0―0の後半25分。途中出場のドゥエがエリア内で倒された場面がノーファウルからVARでPKに判定が覆った。最初はデンベレがボールを持っていたが、エムバペがキッカーを務めると、相手GKが飛んだ逆のゴール右へ冷静に決める。2試合連続得点で今大会7得点。再びメッシに並んで得点ランキングトップタイに浮上するゴールは、試合を決める値千金の決勝点となった。エースは「どんな試合になるか分かっていた。こういう試合、戦い方をできたことは素晴らしいと思う。攻撃的なサッカーをするだけのチームではないと示せた。良い悪いではなく、それぞれの選手がそれぞれの強みを出せた。唯一の正解は勝つこと。今はもうモロッコに集中しなくてはいけない。いいチームと対戦できることが楽しみ」とうなずいた。

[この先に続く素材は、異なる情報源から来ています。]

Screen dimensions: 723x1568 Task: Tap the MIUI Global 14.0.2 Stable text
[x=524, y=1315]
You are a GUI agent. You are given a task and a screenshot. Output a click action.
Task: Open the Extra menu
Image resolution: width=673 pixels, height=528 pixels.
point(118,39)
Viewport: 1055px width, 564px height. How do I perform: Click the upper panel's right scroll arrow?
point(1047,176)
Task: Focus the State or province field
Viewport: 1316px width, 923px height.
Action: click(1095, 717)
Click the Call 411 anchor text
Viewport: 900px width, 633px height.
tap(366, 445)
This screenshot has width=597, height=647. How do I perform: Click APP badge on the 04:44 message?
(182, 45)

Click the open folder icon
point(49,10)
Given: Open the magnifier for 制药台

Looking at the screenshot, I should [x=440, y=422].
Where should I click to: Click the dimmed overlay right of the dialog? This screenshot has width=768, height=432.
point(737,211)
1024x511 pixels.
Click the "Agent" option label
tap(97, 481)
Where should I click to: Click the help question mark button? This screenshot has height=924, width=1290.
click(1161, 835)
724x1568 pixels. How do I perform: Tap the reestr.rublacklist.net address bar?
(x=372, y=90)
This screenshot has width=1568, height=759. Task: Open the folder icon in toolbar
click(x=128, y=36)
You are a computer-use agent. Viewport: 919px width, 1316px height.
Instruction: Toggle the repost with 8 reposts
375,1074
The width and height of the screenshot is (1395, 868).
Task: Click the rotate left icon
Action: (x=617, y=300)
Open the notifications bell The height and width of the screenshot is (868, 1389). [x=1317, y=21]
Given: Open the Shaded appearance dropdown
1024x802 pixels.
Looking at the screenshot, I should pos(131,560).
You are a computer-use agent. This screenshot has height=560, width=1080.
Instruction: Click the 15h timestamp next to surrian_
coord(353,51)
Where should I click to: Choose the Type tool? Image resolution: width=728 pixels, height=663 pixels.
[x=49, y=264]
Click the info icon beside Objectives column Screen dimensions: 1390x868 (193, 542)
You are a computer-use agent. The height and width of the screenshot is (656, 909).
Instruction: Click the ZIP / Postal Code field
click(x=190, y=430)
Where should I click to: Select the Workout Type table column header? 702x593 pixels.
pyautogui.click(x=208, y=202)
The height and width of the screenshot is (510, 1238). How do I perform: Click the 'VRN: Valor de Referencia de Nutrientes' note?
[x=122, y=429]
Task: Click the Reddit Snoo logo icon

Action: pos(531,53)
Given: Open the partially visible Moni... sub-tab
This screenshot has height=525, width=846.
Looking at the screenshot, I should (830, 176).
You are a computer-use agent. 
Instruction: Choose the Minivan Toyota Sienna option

 勝利をもたらしたが、前半から厳しくマークされて、いらだちを見せ、前半には34分過ぎにはファウルをされて相手を突き飛ばして激高。両チームが一触即発の雰囲気になる場面もあり、後半も相手の際どいプレーに苦しめられていたが、PKの得点とはいえ、勝利へ導くのがエースの働き。今大会は開幕から好調で、1次リーグ初戦から2戦連続で2得点を記録し、決勝トーナメント1回戦のスウェーデン戦でも2ゴール。この日は終了間際の2度の決定機こそGKに阻まれたが、1得点を乗せて、これで歴代2位のW杯通算得点を19に伸ばし、メッシの20点まであと1点に迫った。

 19歳で初出場したロシアW杯からフランスの背番号10を背負い、23年から主将を務めているエースが先頭に立ち、2大会ぶり3度目の世界一に向けて、9日(日本時間10日)の準々決勝ではモロッコと対戦する。

 ◆W杯得点ランキング

〈1〉7 メッシ(アルゼンチン)、エムバペ(フランス)

〈2〉5 ハーランド(ノルウェー)、ケイン(イングランド)

〈3〉4 デンベレ(フランス)、ビニシウス(ブラジル)、I・サール(セネガル)、オヤルサバル(スペイン)

 ◆W杯歴代通算得点

(1)20=※メッシ(アルゼンチン)

(2)19=※エムバペ(フランス)

(3)16=クローゼ(ドイツ)

(4)15=ロナウド(ブラジル)

(5)14=ミュラー(西ドイツ)

※現役

 ◆キリアン・エムバペ 1998年12月20日、フランス・パリ郊外ボンディ出身。27歳。2015年に16歳で仏1部・モナコでデビュー。17年にパリSGに移籍し、フランス代表デビュー。19歳で臨んだ18年ロシアW杯は決勝・クロアチア戦でペレ以来となる10代での得点をマークし、優勝に貢献。22年カタールW杯は決勝・アルゼンチン戦でハットトリックを達成。24年にRマドリード移籍。

パリSG時代はアニメ「ミュータント・タートルズ」の棒術の達人でメカマニアに似ていることから「ドナテロ」の愛称が付いた。インスタグラムのフォロワーは1億3000万人。178センチ、75キロ。